A giraffe’s tongue could still strip the foliage and bark off any branch, and it’s still long enough to wrap the whole way around one.
Am I painting a detailed enough picture here?
Like so many things when you’re a parent, just when you think you’ve worked something out or gotten something under control, a new stage or phase upsets the whole equilibrium.
Gift buying has been easy for the most part of my children’s lives.
When they were born, their gifts included clothes and soft toys, overhead play gyms and teething rattles.
When they were toddlers, it was all manner of brightly coloured toys that, when touched, activated lights and hideous sounds.
Mine then moved into a sports stage.
Gifts became basketball rings and soccer goals, bikes and scooters.
Then came the expensive stage — electronics — PlayStations and iPads, iPhones and AirPods.
After that, around 13 and 14, there was a lull.
None of them could or would give me any present ideas when their birthdays or Christmas approached.
My eldest has come through that now he has a car and is learning a trade.
The water main has burst wide open and I’ve tapped right into a new source of gift ideas: car accessories and tools of his trade — the wishlist is endless.
But in the meantime, gift ideas still escape me for his brothers.
I’m not generally a fan of buying generic gifts such as shaving cream and socks, however practical they might be.
I don’t even like buying vouchers, even though most of us love an opportunity to choose our own gifts.
I just feel lazy when I do it.

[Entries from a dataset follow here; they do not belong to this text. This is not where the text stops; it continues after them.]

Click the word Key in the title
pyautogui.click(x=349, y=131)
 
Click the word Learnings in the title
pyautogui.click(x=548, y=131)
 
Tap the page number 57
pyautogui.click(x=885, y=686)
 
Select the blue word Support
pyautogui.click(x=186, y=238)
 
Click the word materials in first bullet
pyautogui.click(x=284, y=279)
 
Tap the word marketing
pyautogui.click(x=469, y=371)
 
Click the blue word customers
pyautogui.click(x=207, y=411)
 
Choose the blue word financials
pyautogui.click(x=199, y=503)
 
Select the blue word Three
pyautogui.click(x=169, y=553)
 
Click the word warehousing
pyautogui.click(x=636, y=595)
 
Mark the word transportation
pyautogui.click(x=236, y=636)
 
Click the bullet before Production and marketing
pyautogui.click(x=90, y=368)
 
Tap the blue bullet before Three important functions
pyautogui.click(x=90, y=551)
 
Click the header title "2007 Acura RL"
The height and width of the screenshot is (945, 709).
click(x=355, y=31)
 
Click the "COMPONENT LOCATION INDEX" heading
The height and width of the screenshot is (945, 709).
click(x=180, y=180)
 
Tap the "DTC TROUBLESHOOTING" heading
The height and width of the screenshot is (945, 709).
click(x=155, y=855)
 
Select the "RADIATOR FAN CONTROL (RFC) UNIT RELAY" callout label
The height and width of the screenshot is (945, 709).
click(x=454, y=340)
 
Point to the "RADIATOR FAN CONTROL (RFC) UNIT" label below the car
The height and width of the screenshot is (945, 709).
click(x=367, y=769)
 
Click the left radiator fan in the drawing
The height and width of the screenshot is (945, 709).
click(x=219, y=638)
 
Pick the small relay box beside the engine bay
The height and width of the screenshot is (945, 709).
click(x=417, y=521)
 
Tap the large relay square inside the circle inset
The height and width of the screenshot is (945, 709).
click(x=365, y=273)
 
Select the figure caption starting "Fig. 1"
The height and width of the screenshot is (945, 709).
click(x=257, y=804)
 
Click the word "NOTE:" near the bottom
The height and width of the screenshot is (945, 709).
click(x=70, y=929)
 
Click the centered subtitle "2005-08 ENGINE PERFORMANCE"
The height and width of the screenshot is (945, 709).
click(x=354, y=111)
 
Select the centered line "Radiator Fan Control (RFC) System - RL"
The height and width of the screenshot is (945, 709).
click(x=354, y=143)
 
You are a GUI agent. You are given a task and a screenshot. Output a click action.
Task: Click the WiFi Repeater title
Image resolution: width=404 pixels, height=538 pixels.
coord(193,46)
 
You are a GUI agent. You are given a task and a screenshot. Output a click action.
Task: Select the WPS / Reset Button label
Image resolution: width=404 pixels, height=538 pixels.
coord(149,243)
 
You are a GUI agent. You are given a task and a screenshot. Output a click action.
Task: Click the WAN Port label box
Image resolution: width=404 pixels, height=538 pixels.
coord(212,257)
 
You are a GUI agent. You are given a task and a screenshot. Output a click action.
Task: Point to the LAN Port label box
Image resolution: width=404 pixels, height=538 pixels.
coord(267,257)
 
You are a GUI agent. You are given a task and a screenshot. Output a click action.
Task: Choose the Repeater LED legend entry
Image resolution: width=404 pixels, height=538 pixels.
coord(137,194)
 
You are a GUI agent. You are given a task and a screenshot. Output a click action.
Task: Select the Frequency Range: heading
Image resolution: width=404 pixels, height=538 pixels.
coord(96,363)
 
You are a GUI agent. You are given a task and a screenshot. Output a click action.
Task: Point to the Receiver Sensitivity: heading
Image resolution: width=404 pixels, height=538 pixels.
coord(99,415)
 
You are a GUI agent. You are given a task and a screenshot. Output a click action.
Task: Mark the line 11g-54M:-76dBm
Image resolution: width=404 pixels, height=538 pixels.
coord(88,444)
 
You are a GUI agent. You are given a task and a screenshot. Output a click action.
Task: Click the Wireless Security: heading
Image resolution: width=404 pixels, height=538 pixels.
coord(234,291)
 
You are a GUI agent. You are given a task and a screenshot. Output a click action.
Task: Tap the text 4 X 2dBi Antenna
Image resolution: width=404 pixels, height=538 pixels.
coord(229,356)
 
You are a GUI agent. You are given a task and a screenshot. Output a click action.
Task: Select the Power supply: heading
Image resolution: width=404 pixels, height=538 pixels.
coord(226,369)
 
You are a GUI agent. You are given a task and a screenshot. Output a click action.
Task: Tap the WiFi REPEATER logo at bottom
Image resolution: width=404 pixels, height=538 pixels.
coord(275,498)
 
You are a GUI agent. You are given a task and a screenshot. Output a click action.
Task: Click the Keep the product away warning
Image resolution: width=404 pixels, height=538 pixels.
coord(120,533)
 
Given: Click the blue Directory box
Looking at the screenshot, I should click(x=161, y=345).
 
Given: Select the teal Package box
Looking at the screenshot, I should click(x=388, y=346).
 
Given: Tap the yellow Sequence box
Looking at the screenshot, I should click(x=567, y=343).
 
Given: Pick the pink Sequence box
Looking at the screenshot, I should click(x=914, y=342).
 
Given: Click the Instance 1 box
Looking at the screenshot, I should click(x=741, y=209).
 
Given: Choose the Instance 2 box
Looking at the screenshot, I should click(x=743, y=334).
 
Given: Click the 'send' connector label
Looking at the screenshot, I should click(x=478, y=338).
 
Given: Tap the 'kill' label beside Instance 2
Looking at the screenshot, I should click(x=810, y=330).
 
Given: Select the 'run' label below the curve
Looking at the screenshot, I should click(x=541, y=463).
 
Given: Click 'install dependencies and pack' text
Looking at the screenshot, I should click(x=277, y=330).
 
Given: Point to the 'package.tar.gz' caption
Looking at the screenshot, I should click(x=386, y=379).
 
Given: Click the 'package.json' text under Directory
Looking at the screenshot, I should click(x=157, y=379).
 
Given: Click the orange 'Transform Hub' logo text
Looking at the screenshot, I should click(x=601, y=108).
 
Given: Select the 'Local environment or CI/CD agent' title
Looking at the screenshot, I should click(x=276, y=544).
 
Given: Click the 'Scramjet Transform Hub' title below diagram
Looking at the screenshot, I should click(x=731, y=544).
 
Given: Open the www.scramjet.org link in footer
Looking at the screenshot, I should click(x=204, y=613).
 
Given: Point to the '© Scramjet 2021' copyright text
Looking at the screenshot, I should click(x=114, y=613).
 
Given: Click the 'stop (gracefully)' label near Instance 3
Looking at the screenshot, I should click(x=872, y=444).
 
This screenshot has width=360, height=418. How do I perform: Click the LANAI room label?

I try to choose something that suits the recipient.
People often buy things for others that they’d like to receive themselves.
That might be why my go-to idea when I struggle to think of anything for someone is an experience of some kind; because I, personally, get more joy out of experiences than things.
I’ve bought people tickets to concerts and live theatre shows, smash rooms and abseiling courses, ghost tours and Tiger Moth flights, simulators, tastings and entries into running festivals.
The giraffe who licked me upside the face was part of an experience-based gift I was given.
It was a giraffe-feeding animal encounter at Melbourne Zoo on my birthday a few years ago.
The keeper had instructed me to hold lettuce in my hands to feed a pair of them, but when one of the giraffes walked away, she suggested I put the lettuce in my mouth to feed the one who remained, named Nikiri.
And that is how the giraffe’s tongue came into contact with my lips.
Animal encounters make great gifts for kids.
The first reason is that you can buy just one experience for the birthday child, making it a more affordable exercise than forking out for the whole family.
The giraffe encounter I had was only $50 at the time (on top of a ticket into the zoo).
It is a cheap experience, but if you have to multiply it by four of you, it gets expensive quickly.
That particular experience has risen to $91 in just a few years, so you can imagine the tally to shout the whole family now.
However, a few years ago, when we spent a Christmas in Halls Gap, exploring the Grampians, all of the kids got an animal encounter in their gift haul.
Not wanting to lug loads of bulky presents to our destination in the car on top of all our regular luggage, combined with the fear of the kids spotting said gifts (especially seeing as it was before a percentage of my children knew the truth about Christmas’s mascot), these made great gifts; especially because we were headed to Halls Gap Zoo on Boxing Day.
I chose meerkats for my eldest, who was quite gentle at the time, a python for my middle child because he’s the bravest of us all and a lizard for my little one because his age had restricted him from anything else.
It was such an easy gift to decide on, purchase and transport.
The kids got to use their presents almost immediately and the (included) digital souvenir photos that came through after we’d returned home from our holiday extended their enjoyment as they reminisced about it.
If their gifts had been animatronic meerkats, jointed wooden pythons and window-clinging stretchy lizards, they probably would have been binned or donated and forgotten about a long time ago.
Instead, because the gift wasn’t tangible to begin with, the memory from the experience, while brief, is endless, and the photos, priceless.
The fee also helps to support zoos’ important conservation programs.
If you’re ever stuck for a stocking filler, I highly encourage you to stick an experience in Santa’s sack.